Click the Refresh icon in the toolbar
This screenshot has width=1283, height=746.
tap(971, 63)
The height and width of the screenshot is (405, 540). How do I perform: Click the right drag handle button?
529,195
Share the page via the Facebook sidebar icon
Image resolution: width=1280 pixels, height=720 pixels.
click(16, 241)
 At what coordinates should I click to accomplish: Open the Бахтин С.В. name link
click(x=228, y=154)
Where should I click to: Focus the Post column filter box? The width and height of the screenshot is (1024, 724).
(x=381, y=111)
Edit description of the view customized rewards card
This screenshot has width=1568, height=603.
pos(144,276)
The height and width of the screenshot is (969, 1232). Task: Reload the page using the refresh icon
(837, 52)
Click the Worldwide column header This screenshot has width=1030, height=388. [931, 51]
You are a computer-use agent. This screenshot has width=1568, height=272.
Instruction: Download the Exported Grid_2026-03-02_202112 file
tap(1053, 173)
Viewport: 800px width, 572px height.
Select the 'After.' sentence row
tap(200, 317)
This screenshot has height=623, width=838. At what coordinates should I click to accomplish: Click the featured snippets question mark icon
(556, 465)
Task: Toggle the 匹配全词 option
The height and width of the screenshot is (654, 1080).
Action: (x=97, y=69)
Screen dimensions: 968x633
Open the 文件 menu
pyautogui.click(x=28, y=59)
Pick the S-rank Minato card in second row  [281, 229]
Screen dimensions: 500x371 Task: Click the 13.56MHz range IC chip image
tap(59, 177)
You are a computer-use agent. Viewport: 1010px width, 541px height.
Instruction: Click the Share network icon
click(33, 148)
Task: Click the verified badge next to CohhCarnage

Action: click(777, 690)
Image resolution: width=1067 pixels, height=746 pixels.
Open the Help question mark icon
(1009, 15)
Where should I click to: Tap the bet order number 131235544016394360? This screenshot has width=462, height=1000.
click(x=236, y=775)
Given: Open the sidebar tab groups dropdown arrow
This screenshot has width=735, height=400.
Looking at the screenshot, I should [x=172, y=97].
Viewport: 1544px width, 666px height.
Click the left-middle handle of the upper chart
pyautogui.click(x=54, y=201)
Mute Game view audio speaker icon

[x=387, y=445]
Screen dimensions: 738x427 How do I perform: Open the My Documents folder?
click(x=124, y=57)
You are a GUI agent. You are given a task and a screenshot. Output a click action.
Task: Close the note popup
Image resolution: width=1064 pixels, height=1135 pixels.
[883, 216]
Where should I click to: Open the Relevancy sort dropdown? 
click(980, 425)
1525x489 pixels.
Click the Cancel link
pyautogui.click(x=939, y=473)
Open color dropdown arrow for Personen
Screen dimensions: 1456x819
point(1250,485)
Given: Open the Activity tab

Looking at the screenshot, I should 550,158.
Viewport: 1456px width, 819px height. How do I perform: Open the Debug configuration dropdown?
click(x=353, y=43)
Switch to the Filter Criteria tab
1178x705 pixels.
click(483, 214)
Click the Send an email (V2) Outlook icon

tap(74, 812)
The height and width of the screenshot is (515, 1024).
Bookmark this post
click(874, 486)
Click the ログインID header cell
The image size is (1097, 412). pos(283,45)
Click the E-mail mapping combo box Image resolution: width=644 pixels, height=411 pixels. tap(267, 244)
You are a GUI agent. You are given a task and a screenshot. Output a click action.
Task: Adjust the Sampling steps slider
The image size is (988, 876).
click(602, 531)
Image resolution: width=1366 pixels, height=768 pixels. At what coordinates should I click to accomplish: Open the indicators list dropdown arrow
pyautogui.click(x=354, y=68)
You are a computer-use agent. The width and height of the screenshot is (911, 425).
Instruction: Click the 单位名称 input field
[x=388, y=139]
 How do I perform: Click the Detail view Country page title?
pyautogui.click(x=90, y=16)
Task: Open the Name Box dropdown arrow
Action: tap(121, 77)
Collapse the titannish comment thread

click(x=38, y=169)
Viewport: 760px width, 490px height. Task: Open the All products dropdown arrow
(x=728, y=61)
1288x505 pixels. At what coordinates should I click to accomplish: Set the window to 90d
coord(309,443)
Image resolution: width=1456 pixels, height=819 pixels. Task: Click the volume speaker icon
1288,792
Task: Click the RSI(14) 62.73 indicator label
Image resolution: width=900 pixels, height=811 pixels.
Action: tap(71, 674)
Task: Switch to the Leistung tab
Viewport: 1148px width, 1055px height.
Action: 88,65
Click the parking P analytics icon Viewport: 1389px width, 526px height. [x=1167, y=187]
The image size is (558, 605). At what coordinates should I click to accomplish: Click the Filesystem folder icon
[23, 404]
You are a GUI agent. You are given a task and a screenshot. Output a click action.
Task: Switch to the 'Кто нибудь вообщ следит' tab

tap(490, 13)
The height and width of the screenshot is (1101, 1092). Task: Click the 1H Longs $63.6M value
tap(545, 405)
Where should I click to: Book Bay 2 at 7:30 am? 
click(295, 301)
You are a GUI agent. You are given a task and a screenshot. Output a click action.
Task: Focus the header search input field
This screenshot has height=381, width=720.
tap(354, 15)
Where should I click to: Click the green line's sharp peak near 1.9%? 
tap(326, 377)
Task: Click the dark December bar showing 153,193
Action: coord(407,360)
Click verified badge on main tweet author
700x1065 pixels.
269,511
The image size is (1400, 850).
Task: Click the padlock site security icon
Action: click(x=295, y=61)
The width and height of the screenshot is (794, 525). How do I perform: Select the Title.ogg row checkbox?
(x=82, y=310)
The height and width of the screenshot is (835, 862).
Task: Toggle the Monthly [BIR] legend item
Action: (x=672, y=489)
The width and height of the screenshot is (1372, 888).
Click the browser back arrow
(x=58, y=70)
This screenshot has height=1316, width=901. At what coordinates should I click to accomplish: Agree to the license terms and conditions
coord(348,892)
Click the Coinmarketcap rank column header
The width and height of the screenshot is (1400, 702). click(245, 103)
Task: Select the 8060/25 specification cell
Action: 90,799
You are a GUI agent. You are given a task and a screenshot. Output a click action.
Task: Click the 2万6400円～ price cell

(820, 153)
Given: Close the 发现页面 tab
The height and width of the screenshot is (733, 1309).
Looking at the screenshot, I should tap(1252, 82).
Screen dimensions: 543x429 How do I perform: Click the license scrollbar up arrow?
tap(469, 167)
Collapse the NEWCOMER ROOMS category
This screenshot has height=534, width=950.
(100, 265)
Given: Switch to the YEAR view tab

******************************

Reproduce the entire listing above, line for line, without changing anything.

Click the Refresh icon in the toolbar
This screenshot has width=1283, height=746.
tap(971, 63)
The height and width of the screenshot is (405, 540). How do I perform: Click the right drag handle button?
529,195
Share the page via the Facebook sidebar icon
Image resolution: width=1280 pixels, height=720 pixels.
click(16, 241)
 At what coordinates should I click to accomplish: Open the Бахтин С.В. name link
click(x=228, y=154)
Where should I click to: Focus the Post column filter box? The width and height of the screenshot is (1024, 724).
(x=381, y=111)
Edit description of the view customized rewards card
This screenshot has width=1568, height=603.
pos(144,276)
The height and width of the screenshot is (969, 1232). Task: Reload the page using the refresh icon
(837, 52)
Click the Worldwide column header This screenshot has width=1030, height=388. [931, 51]
You are a computer-use agent. This screenshot has width=1568, height=272.
Instruction: Download the Exported Grid_2026-03-02_202112 file
tap(1053, 173)
Viewport: 800px width, 572px height.
Select the 'After.' sentence row
tap(200, 317)
This screenshot has height=623, width=838. At what coordinates should I click to accomplish: Click the featured snippets question mark icon
(556, 465)
Task: Toggle the 匹配全词 option
The height and width of the screenshot is (654, 1080).
Action: (x=97, y=69)
Screen dimensions: 968x633
Open the 文件 menu
pyautogui.click(x=28, y=59)
Pick the S-rank Minato card in second row  [281, 229]
Screen dimensions: 500x371 Task: Click the 13.56MHz range IC chip image
tap(59, 177)
You are a computer-use agent. Viewport: 1010px width, 541px height.
Instruction: Click the Share network icon
click(33, 148)
Task: Click the verified badge next to CohhCarnage

Action: click(777, 690)
Image resolution: width=1067 pixels, height=746 pixels.
Open the Help question mark icon
(1009, 15)
Where should I click to: Tap the bet order number 131235544016394360? This screenshot has width=462, height=1000.
click(x=236, y=775)
Given: Open the sidebar tab groups dropdown arrow
This screenshot has width=735, height=400.
Looking at the screenshot, I should [x=172, y=97].
Viewport: 1544px width, 666px height.
Click the left-middle handle of the upper chart
pyautogui.click(x=54, y=201)
Mute Game view audio speaker icon

[x=387, y=445]
Screen dimensions: 738x427 How do I perform: Open the My Documents folder?
click(x=124, y=57)
You are a GUI agent. You are given a task and a screenshot. Output a click action.
Task: Close the note popup
Image resolution: width=1064 pixels, height=1135 pixels.
[883, 216]
Where should I click to: Open the Relevancy sort dropdown? 
click(980, 425)
1525x489 pixels.
Click the Cancel link
pyautogui.click(x=939, y=473)
Open color dropdown arrow for Personen
Screen dimensions: 1456x819
point(1250,485)
Given: Open the Activity tab

Looking at the screenshot, I should 550,158.
Viewport: 1456px width, 819px height. How do I perform: Open the Debug configuration dropdown?
click(x=353, y=43)
Switch to the Filter Criteria tab
1178x705 pixels.
click(483, 214)
Click the Send an email (V2) Outlook icon

tap(74, 812)
The height and width of the screenshot is (515, 1024).
Bookmark this post
click(874, 486)
Click the ログインID header cell
The image size is (1097, 412). pos(283,45)
Click the E-mail mapping combo box Image resolution: width=644 pixels, height=411 pixels. tap(267, 244)
You are a GUI agent. You are given a task and a screenshot. Output a click action.
Task: Adjust the Sampling steps slider
The image size is (988, 876).
click(602, 531)
Image resolution: width=1366 pixels, height=768 pixels. At what coordinates should I click to accomplish: Open the indicators list dropdown arrow
pyautogui.click(x=354, y=68)
You are a computer-use agent. The width and height of the screenshot is (911, 425).
Instruction: Click the 单位名称 input field
[x=388, y=139]
 How do I perform: Click the Detail view Country page title?
pyautogui.click(x=90, y=16)
Task: Open the Name Box dropdown arrow
Action: tap(121, 77)
Collapse the titannish comment thread

click(x=38, y=169)
Viewport: 760px width, 490px height. Task: Open the All products dropdown arrow
(x=728, y=61)
1288x505 pixels. At what coordinates should I click to accomplish: Set the window to 90d
coord(309,443)
Image resolution: width=1456 pixels, height=819 pixels. Task: Click the volume speaker icon
1288,792
Task: Click the RSI(14) 62.73 indicator label
Image resolution: width=900 pixels, height=811 pixels.
Action: tap(71, 674)
Task: Switch to the Leistung tab
Viewport: 1148px width, 1055px height.
Action: 88,65
Click the parking P analytics icon Viewport: 1389px width, 526px height. [x=1167, y=187]
The image size is (558, 605). At what coordinates should I click to accomplish: Click the Filesystem folder icon
[23, 404]
You are a GUI agent. You are given a task and a screenshot. Output a click action.
Task: Switch to the 'Кто нибудь вообщ следит' tab

tap(490, 13)
The height and width of the screenshot is (1101, 1092). Task: Click the 1H Longs $63.6M value
tap(545, 405)
Where should I click to: Book Bay 2 at 7:30 am? 
click(295, 301)
You are a GUI agent. You are given a task and a screenshot. Output a click action.
Task: Focus the header search input field
This screenshot has height=381, width=720.
tap(354, 15)
Where should I click to: Click the green line's sharp peak near 1.9%? 
tap(326, 377)
Task: Click the dark December bar showing 153,193
Action: coord(407,360)
Click verified badge on main tweet author
700x1065 pixels.
269,511
The image size is (1400, 850).
Task: Click the padlock site security icon
Action: click(x=295, y=61)
The width and height of the screenshot is (794, 525). How do I perform: Select the Title.ogg row checkbox?
(x=82, y=310)
The height and width of the screenshot is (835, 862).
Task: Toggle the Monthly [BIR] legend item
Action: (x=672, y=489)
The width and height of the screenshot is (1372, 888).
Click the browser back arrow
(x=58, y=70)
This screenshot has height=1316, width=901. At what coordinates should I click to accomplish: Agree to the license terms and conditions
coord(348,892)
Click the Coinmarketcap rank column header
The width and height of the screenshot is (1400, 702). click(245, 103)
Task: Select the 8060/25 specification cell
Action: 90,799
You are a GUI agent. You are given a task and a screenshot. Output a click action.
Task: Click the 2万6400円～ price cell

(820, 153)
Given: Close the 发现页面 tab
The height and width of the screenshot is (733, 1309).
Looking at the screenshot, I should tap(1252, 82).
Screen dimensions: 543x429 How do I perform: Click the license scrollbar up arrow?
tap(469, 167)
Collapse the NEWCOMER ROOMS category
This screenshot has height=534, width=950.
(100, 265)
Given: Switch to the YEAR view tab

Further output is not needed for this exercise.